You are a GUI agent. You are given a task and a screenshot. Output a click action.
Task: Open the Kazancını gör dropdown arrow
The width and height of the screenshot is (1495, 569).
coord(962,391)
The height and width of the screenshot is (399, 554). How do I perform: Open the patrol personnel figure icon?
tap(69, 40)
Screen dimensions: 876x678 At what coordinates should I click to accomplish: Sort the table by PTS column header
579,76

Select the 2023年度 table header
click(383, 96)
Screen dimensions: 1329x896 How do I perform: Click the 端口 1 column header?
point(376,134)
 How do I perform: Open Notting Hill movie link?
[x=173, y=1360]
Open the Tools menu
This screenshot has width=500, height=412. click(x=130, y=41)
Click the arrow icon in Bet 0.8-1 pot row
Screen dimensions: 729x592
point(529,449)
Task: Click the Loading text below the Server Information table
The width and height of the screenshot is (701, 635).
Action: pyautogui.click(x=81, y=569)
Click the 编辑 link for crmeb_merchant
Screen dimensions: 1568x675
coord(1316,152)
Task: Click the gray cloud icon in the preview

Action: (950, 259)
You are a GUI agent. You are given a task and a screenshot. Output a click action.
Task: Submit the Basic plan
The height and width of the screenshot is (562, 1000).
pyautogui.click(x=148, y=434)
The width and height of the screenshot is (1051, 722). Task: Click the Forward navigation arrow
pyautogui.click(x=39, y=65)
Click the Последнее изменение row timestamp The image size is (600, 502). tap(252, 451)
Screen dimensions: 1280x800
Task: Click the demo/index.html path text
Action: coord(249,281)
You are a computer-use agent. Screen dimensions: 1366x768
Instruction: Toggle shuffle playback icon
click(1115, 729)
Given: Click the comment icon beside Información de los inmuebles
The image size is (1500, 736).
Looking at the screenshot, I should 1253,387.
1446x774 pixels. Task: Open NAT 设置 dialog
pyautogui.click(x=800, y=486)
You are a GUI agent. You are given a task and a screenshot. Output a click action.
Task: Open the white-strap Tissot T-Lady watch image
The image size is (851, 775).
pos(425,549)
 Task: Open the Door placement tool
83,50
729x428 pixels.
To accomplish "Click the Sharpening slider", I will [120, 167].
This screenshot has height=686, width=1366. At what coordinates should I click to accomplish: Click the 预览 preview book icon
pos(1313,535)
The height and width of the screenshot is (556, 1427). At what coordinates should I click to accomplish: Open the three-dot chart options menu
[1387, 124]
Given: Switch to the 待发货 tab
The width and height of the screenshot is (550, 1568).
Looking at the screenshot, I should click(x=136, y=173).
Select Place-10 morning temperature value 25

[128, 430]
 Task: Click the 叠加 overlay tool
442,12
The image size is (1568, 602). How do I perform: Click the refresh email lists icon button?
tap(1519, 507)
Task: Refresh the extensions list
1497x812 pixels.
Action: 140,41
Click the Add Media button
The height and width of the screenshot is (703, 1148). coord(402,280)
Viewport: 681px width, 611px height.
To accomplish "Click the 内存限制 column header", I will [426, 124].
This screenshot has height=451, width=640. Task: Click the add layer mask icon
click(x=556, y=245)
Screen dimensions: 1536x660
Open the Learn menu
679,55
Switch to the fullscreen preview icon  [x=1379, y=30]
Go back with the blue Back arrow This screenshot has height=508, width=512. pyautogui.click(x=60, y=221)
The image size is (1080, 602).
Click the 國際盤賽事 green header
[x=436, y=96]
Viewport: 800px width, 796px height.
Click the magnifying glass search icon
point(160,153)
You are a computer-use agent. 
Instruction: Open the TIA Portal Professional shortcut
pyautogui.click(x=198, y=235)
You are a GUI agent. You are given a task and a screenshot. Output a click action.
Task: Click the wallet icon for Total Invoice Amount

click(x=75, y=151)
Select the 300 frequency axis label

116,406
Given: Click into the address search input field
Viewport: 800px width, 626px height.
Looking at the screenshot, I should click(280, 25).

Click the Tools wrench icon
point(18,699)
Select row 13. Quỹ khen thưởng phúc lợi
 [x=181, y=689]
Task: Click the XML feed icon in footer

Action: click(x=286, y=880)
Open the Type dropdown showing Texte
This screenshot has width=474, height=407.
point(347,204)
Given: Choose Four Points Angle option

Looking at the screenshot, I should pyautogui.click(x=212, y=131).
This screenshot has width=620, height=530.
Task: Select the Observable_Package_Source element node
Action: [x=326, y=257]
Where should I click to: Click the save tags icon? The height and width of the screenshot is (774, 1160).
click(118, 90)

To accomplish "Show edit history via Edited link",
------------
EXERCISE> Scan the material above for lines holding "Switch" and copy each of them.

RESPONSE BELOW>
Given: Switch to the 待发货 tab
Switch to the fullscreen preview icon  [x=1379, y=30]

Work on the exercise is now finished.